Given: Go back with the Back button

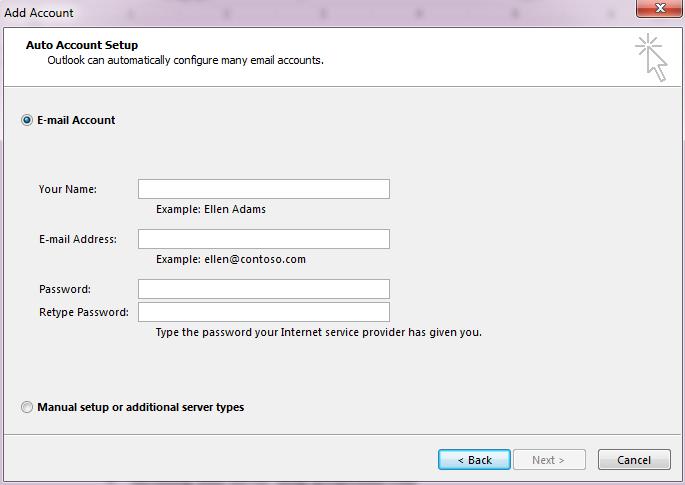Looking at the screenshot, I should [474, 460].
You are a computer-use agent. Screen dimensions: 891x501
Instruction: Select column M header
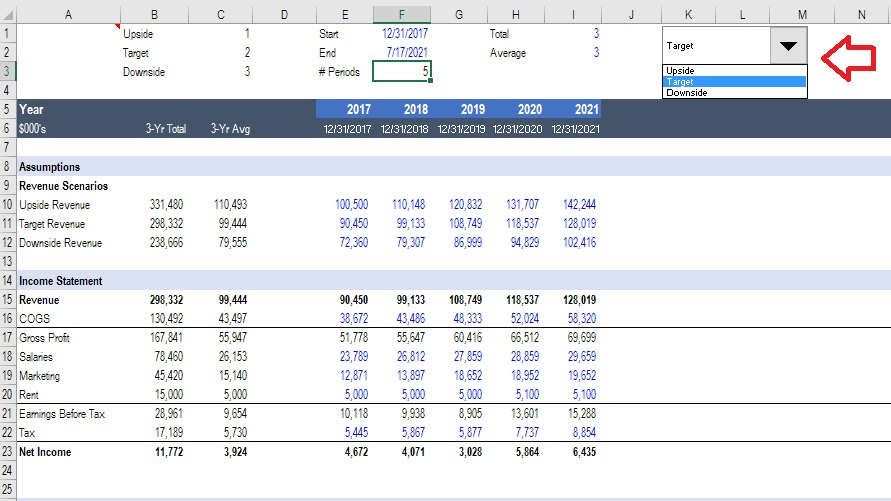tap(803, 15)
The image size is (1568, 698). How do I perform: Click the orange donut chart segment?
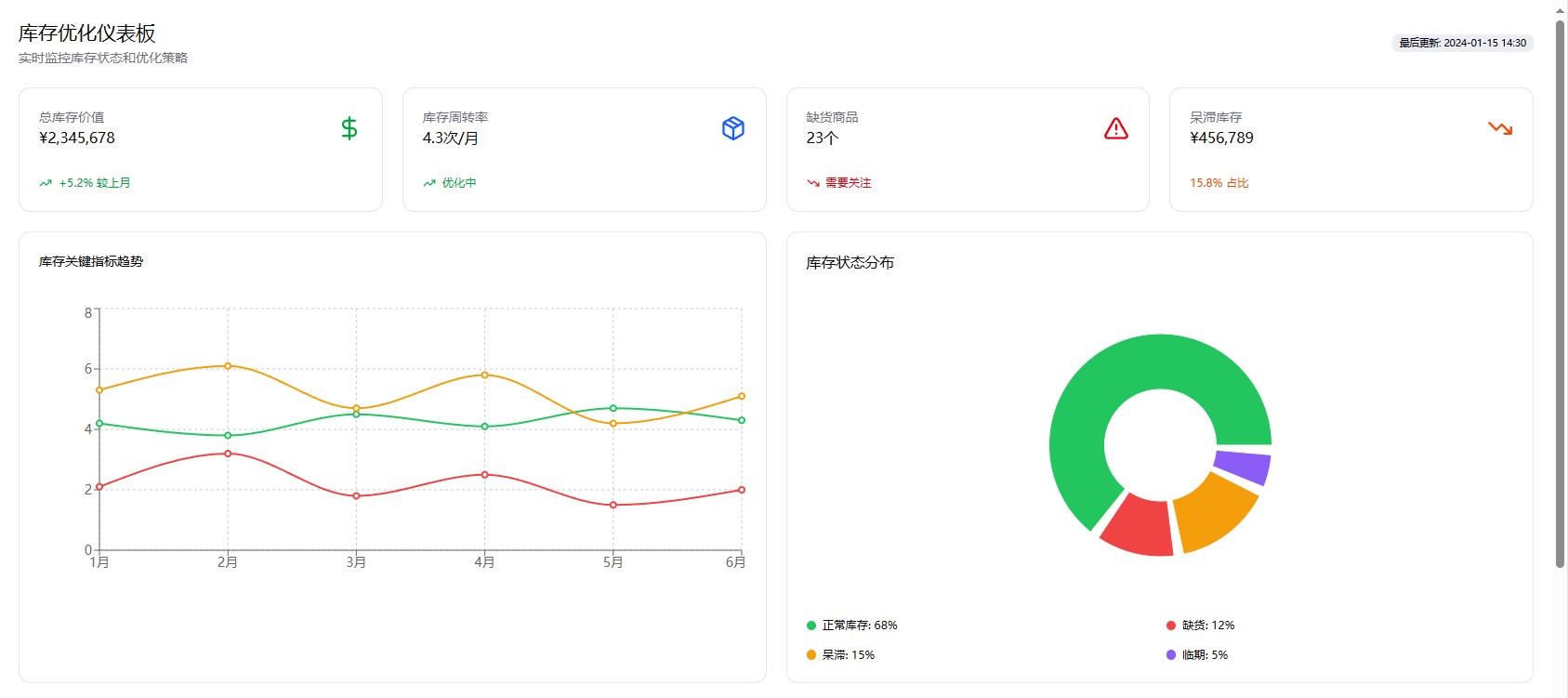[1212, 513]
--
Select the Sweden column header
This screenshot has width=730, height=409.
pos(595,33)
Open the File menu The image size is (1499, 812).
* * *
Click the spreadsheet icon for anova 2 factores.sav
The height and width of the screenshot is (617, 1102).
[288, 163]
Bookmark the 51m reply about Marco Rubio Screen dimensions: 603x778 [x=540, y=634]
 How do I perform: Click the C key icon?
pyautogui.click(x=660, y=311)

**DIRECTIONS**
In the listing above, how many lines contain the string "perform"? Reply with the number only.

**EXERCISE RESPONSE**
2